The tests came out pretty much as I had suspected. We had two identical Panasonic 30" HD monitors fed by two identical IRD's...one tuned to the PBS satellite source material that would be used as reference and the other tuned to the WRLK-DT off-air signal on channel 32. The encode/decode delay of just over a second was obvious. The two monitors had been carefully matched for color, brightness, gamma and contrast earlier in the day.


The 720p tests at both 12.6 Mb and 15.6 Mb showed a much greater ability to handle motion and scene cross fades than the 1080i tests. At 15.6 Mb, motion artifacts were not very noticable, and only marginally more so at 12.6 Mb. Unfortunately, the lower resolution of the 720p mode was obvious, exhibuting a noticeably softer image than the 1080i source material. This came as somewhat of a surprise to me since I have viewed many demos of 720p and have always been impressed...even to the point of stating that I preferred 720p to the interlaced 1080i mode due to the smoother motion rendition of progressive scanning. Thinking back though, I can't remember seeing the two HD modes side by side with the same source material, as I was seeing here.


The 1080i tests at both 12.6 Mb and 15.6 Mb showed very noticable motion artifacts, with scene fades being very "busy" in the narrow bandwidth mode.
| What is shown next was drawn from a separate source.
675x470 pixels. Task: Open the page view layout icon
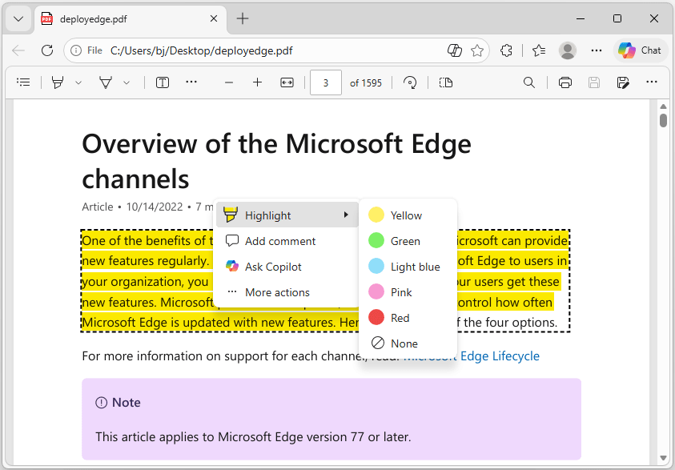click(x=446, y=82)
This is partically due to the shear number of pixes per frame that have to be processed (2,073,600 for 1080i vs 921,600 for 720p)as well as the interlaced scanning. However, at both bandwidths, the resolution was indistinguishable from the original source material. When there was not much motion, the picture was outstanding.


At this point, I am inclined to configure the encoder to run in the 720p mode while we have two SD services in the mix and only 12.6 Mb of bandwidth available. I believe the much better motion performance overcomes the slightly lower resolution. The fact that I have always had a good impression of 720p indicates that without a side by side comparison, the resolution tradeoff may not be noticeable to most viewers. If and when we change our operation to include only a single SD channel, giving more bandwidth to the HD service, the 1080i mode will again be appropriate.


Encoding algorithm software upgrades will continue to improve encoder performance, so this will remain an evolving situation for a while. We will continue to research the most appropriate encoder configurations to meet the twin goals of providing the increased number of services we are obligated to provide from our funding commitments as well as providing the highest quality video and audio to our viewers."